What you have to do
Pictures excluded, return the lines below from the first through the line holding "Technology (460, 2468)".
++++++
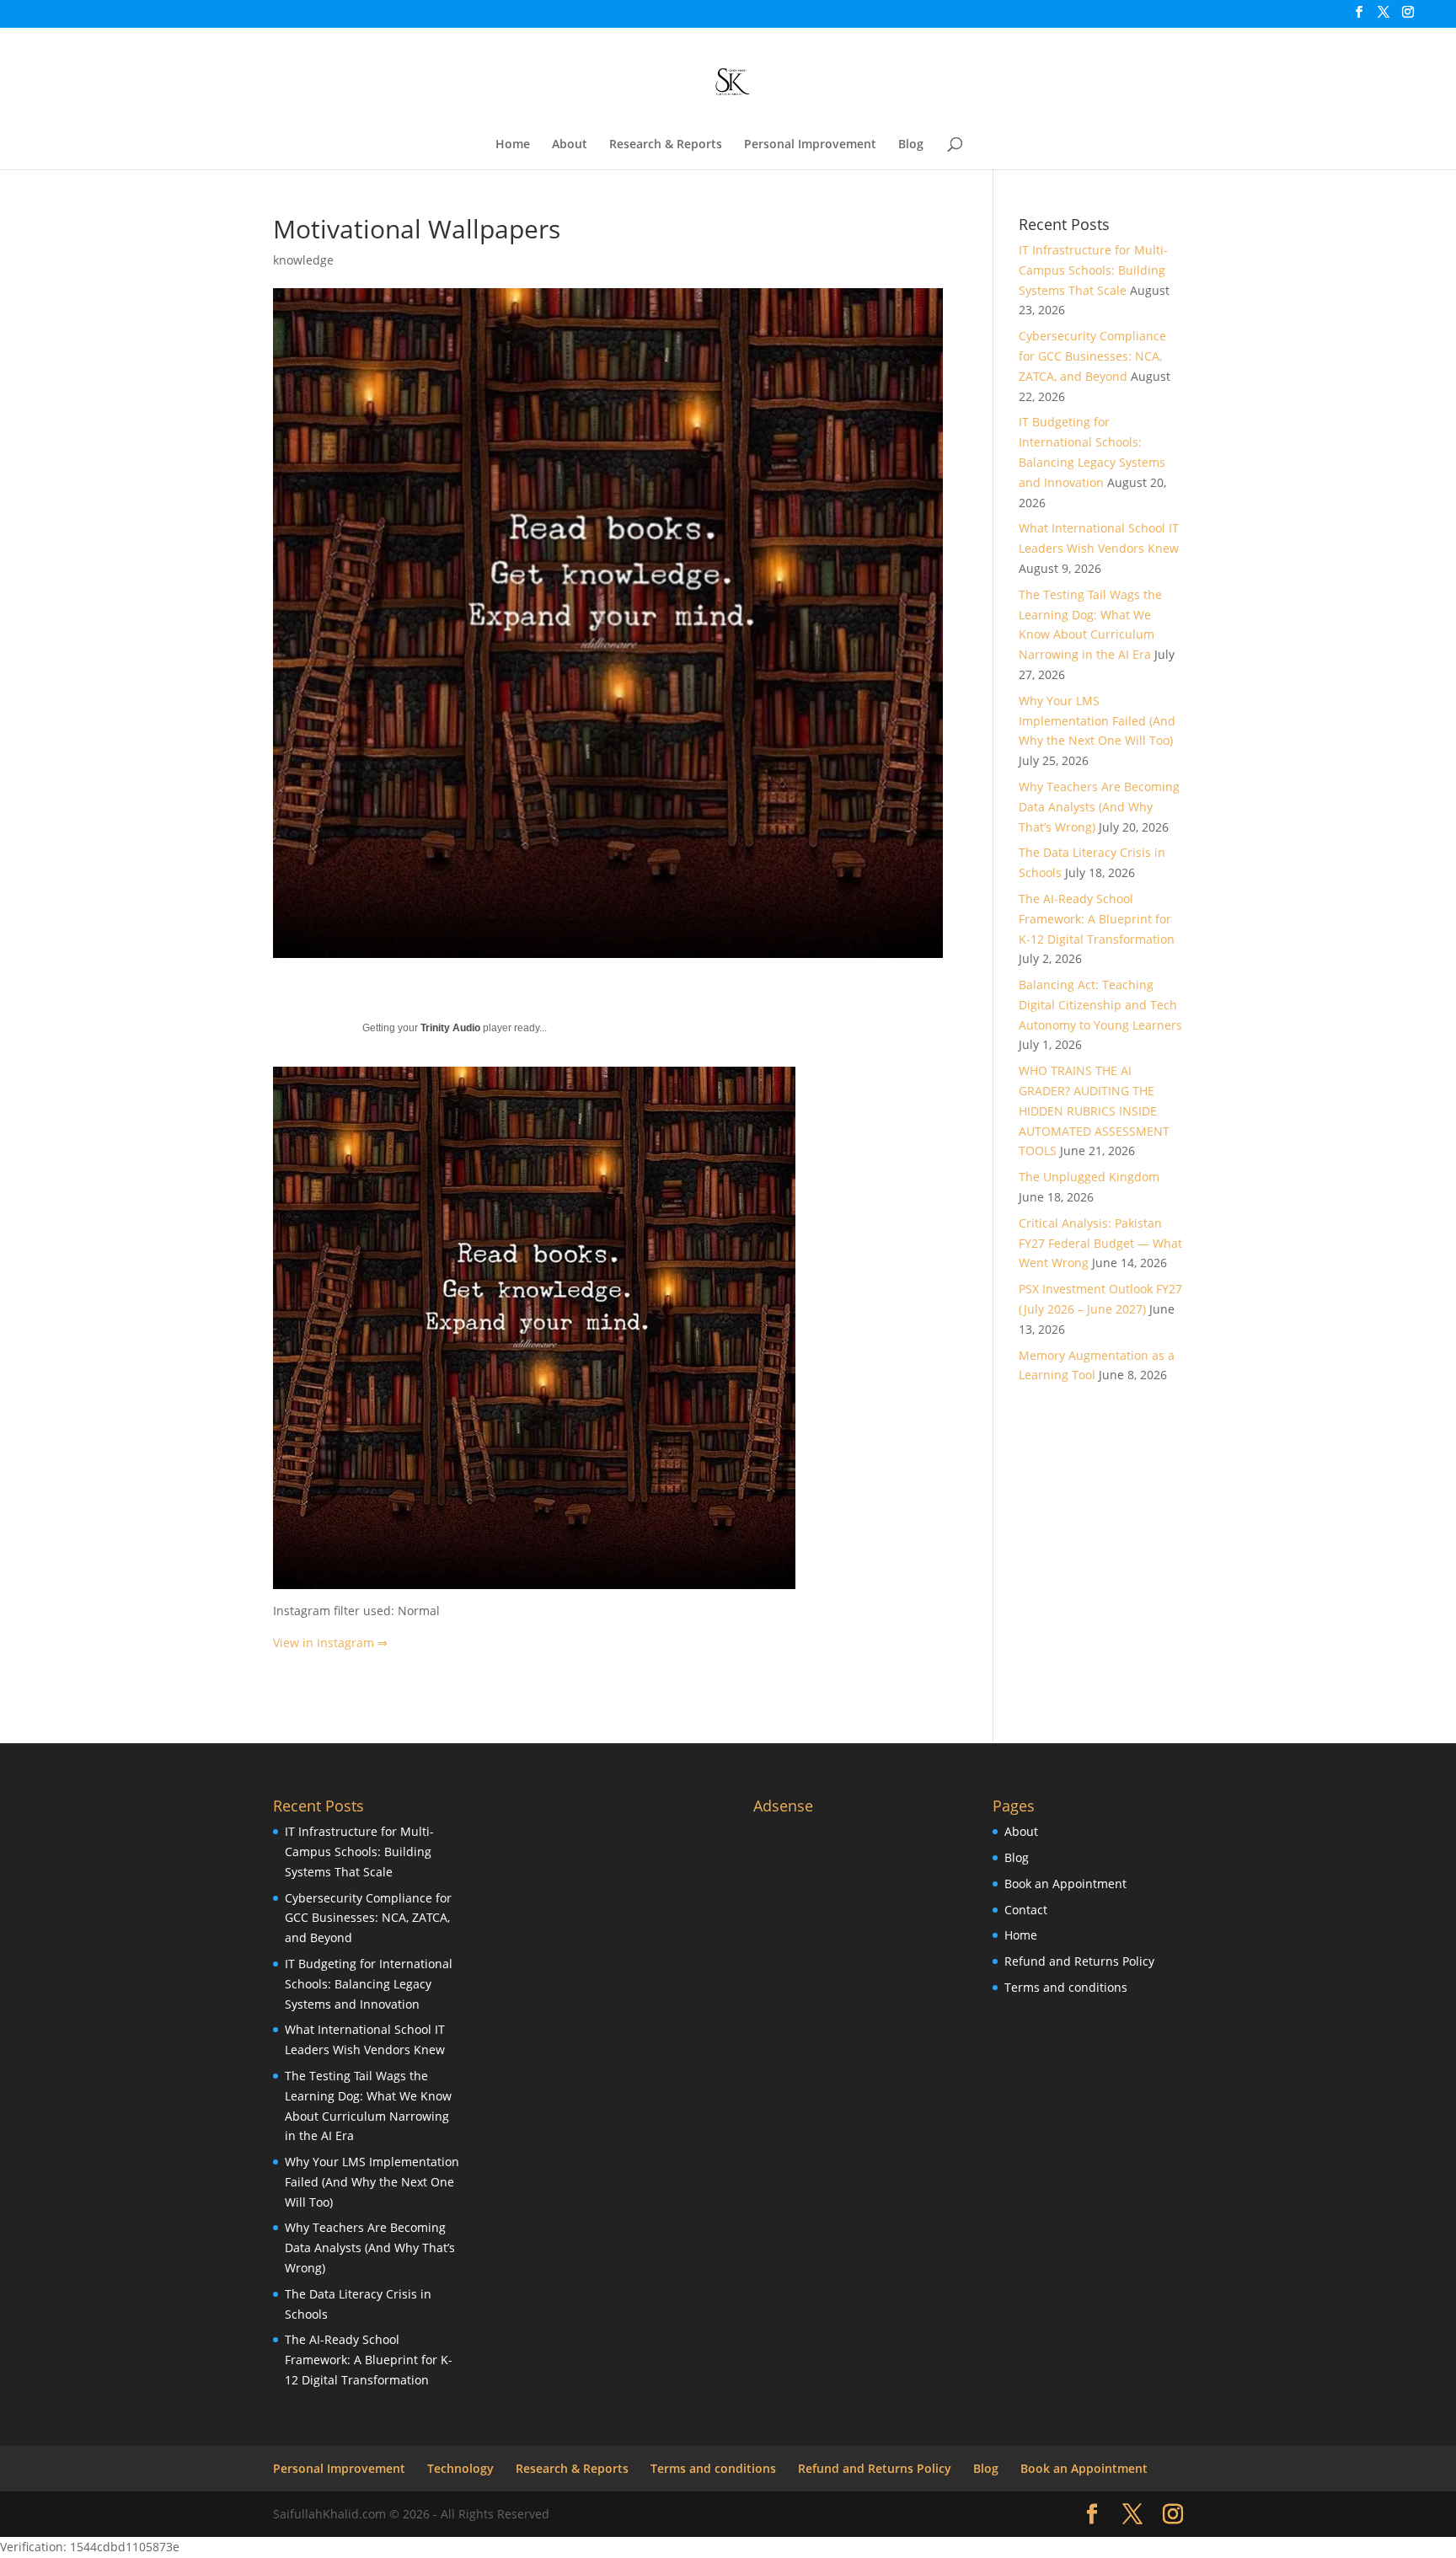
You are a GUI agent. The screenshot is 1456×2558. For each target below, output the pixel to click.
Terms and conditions (1065, 1987)
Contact (1025, 1910)
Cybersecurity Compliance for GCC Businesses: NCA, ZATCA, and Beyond (1092, 356)
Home (512, 145)
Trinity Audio (450, 1028)
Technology (460, 2468)
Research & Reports (665, 145)
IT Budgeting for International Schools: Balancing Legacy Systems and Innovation (368, 1984)
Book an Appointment (1065, 1884)
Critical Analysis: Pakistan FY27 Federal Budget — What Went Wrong (1100, 1243)
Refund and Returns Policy (1079, 1961)
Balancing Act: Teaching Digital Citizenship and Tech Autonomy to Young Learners (1100, 1005)
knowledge (303, 260)
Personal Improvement (810, 145)
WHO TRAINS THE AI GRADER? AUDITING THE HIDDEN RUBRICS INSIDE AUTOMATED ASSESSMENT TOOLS (1094, 1110)
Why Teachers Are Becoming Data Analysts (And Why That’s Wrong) (1099, 807)
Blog (910, 145)
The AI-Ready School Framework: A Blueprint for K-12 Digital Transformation (1097, 919)
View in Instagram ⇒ (330, 1643)
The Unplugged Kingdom (1089, 1177)
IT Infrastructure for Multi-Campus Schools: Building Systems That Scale (1093, 270)
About (569, 145)
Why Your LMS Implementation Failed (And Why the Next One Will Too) (1097, 721)
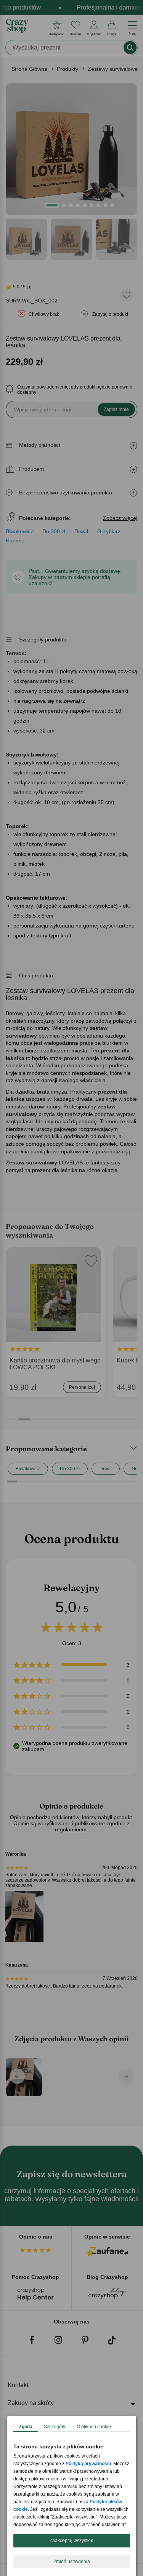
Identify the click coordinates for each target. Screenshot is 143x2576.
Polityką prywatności (88, 2463)
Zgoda (25, 2426)
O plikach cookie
++++++
Solution below
You are a GUI agent. The screenshot is 1456×2558. For each target below, output the pixel to click.
Terms and conditions (1065, 1987)
Contact (1025, 1910)
Cybersecurity Compliance for GCC Businesses: NCA, ZATCA, and Beyond (1092, 356)
Home (512, 145)
Trinity Audio (450, 1028)
Technology (460, 2468)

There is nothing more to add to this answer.